The review, titled A Learning Alberta: Framing the Challenge, will run through the summer and involve research and discussion phases. Three Conservative MLAs and 14 prominent Albertans, including University of Calgary President Dr. Harvey Weingarten, will form a steering committee to examine post-secondary funding, tuition, rural education and innovative approaches to learning. The committee's recommendations will be presented during a minister's forum in the fall, said Hancock.
Student leaders and opposition politicians have expressed concerns about the process, calling instead for an independent commission to look at Alberta's system similar to the Learning Commission for K-12 Education.
"If you look at the composition of the steering committee, these are all old-time friends and advisors of the Conservative government," said Calgary-Currie MLA and Liberal Advanced Education Critic Dave Taylor. "It looks like a lot of advanced work will be done behind closed doors. There needs to be involvement from students. There needs to be involvement from student leaders, from faculty, from parents."
Hancock refuted claims the review is being done at the expense of stakeholder input.
"It's hardly internal," said Hancock, noting student groups, faculty associations and parents will all be consulted during the project's discussion phases. "I promised we would involve the stakeholder community in a complete review of the system."
U of C Students' Union Vice-President External Jen Smith expr-essed concern that consultation with students is not good enough.
"We're really concerned there's no students on the steering committee," said Smith. "There' a difference between consultation and actual membership. It's not too late to involve students."
Smith also expressed concern over Weingarten's placement on the committee.
"I'm not thrilled," she said. "I don't feel he's been the greatest friend undergraduate students have had during his time here."
Weingarten said he looks forward to the review process.
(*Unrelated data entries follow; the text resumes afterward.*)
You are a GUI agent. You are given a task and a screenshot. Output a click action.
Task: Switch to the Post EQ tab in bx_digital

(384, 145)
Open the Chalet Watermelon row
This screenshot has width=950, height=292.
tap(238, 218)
He noted his placement on the committee will ensure U of C issues are taken into account, but stressed the need for all voices to be heard.
"What the government has done is brought a bunch of people together who know about the system--who are within the system," said Weingarten. "I don't think this is any attempt at keeping the public from making contributions."
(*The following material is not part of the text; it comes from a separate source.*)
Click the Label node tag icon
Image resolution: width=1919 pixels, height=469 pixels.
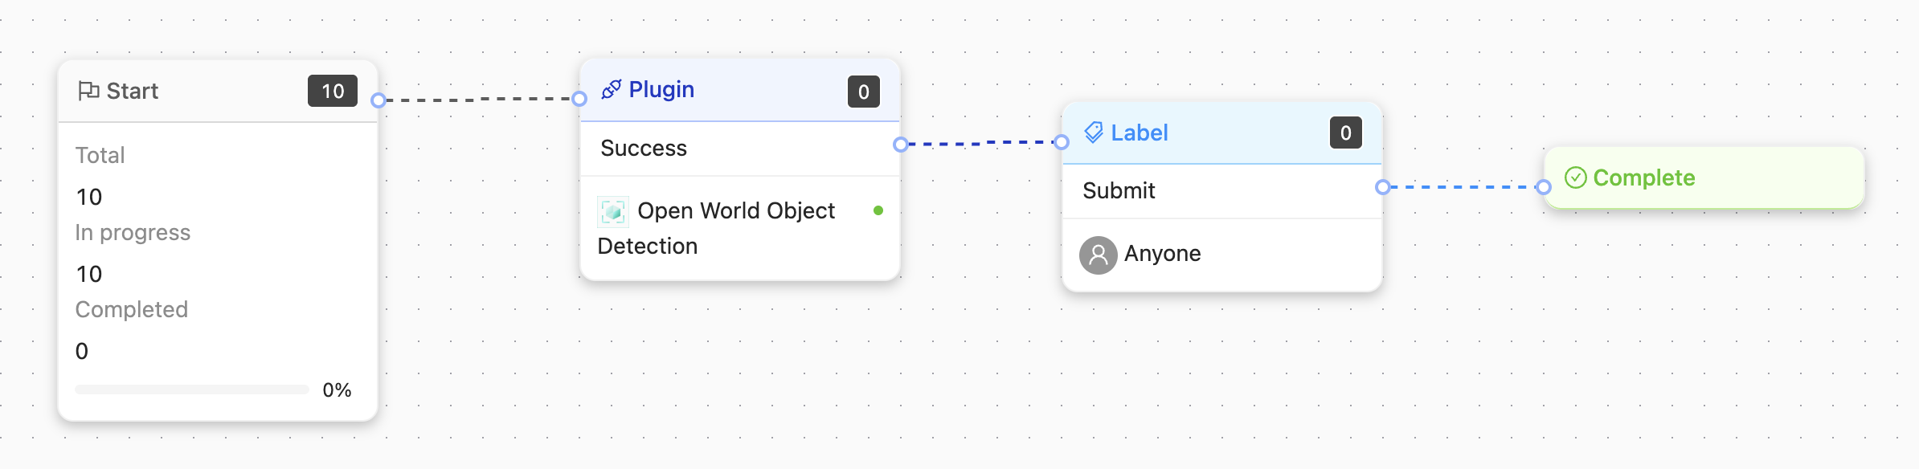[x=1094, y=133]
Weingarten said the committee will focus on outlining the aspirations of Alberta's advanced education system but acknowledged that affordability is one of the major issues to be examined by the review.
"There's no point in having a terrific system if students can't access it because of financial issues," he said. "We need to address the issue of affordability."
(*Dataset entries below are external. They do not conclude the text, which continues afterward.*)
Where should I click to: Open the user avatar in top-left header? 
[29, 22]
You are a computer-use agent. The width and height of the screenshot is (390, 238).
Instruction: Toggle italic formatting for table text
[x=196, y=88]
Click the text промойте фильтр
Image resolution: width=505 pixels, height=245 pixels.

"At the end of the day it all comes down to money," he said. "Are we prepared to properly fund post-secondary education?"
Other committee members include Eric Newell, Chancellor of the University of Alberta, Frits Pannekoek, Athabsca University President, Elmer Ghostkeeper, a member of the Buffalo Lake Metis Settlement of Alberta and Jim Gurnett, Executive Director of Edmonton Mennonite Centre for Newcomers.
The Minister's Forum will be held Oct. 31-Nov. 2 at the Shaw Conference Centre in Edmonton.